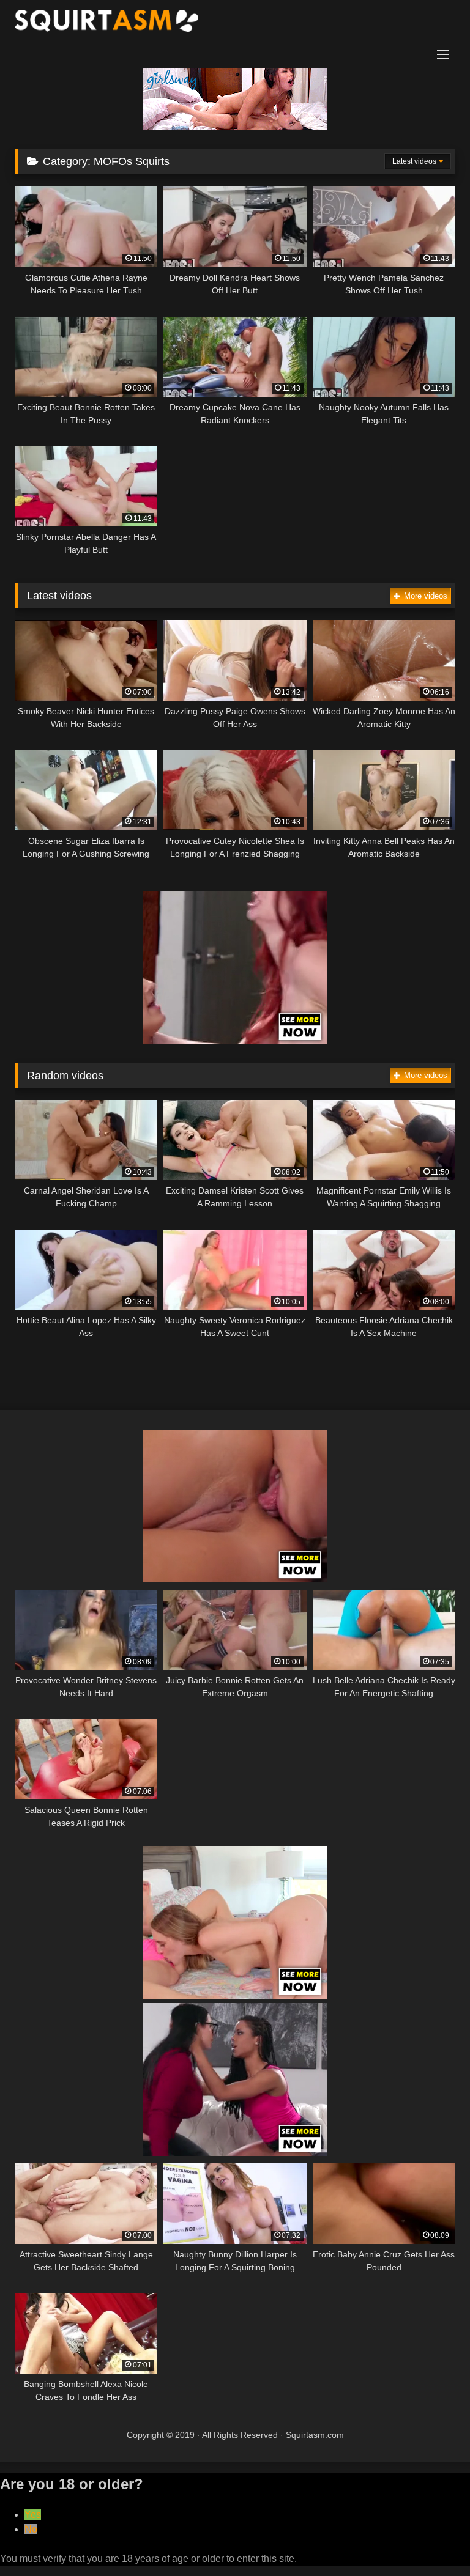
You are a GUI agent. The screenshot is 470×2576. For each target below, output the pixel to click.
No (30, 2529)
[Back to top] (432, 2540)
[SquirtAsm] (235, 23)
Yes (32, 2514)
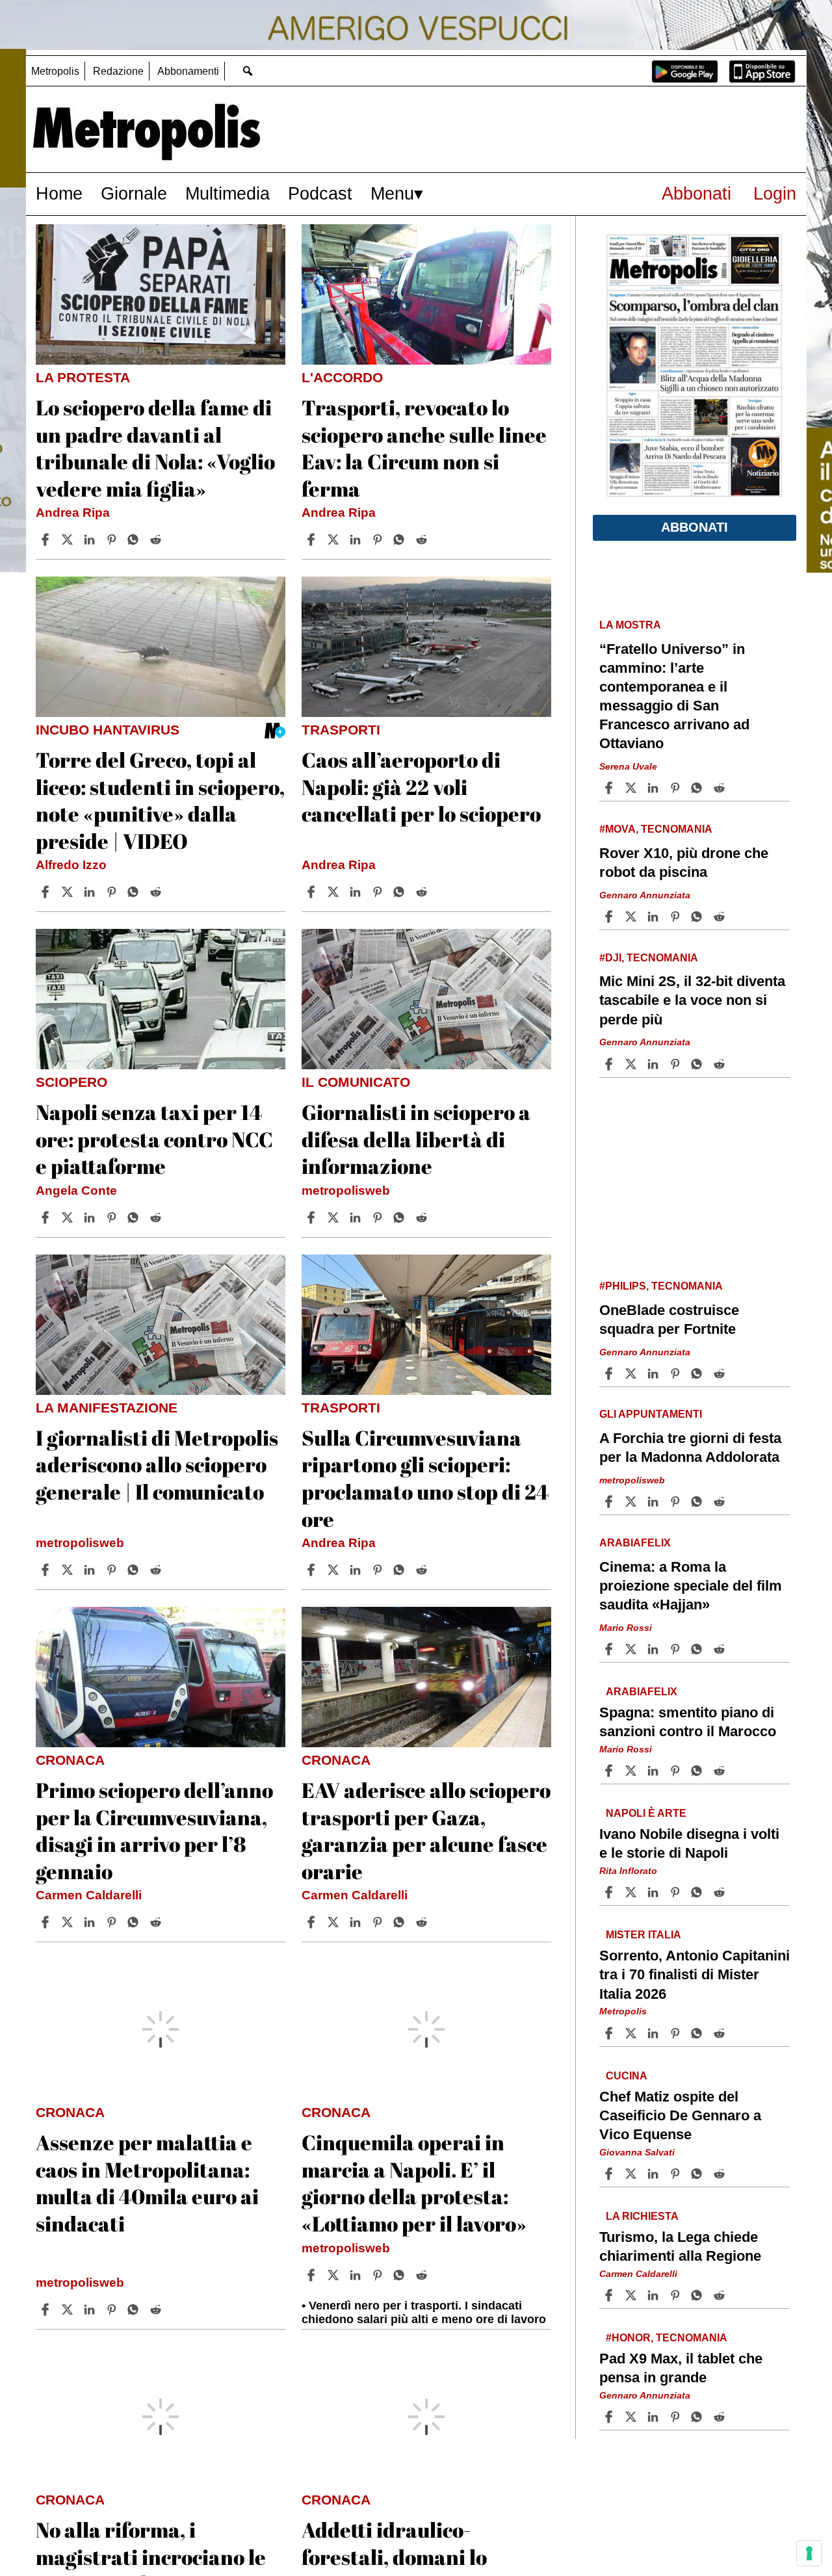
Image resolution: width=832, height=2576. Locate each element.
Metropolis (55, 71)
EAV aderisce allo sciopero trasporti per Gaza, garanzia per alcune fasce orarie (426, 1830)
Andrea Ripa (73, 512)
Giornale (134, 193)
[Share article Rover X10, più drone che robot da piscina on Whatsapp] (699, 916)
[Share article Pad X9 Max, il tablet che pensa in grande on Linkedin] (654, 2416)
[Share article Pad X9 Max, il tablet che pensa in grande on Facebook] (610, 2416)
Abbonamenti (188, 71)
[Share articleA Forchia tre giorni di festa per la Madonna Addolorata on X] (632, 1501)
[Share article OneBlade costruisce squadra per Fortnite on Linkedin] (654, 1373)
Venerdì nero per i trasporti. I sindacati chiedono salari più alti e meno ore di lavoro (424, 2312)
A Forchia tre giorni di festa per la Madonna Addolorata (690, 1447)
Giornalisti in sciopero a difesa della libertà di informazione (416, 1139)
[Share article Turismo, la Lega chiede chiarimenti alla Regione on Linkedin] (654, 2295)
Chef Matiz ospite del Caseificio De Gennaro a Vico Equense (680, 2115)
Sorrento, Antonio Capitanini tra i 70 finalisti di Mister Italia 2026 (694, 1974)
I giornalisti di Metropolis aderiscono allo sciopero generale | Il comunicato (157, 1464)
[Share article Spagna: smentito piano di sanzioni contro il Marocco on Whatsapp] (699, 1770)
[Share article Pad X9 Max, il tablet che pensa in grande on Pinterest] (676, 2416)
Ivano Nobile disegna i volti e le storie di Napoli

· · · ·

_What this task involves_. Determine how many lines above contain the word "Forchia", then give the number by itself.

_Your response_. 2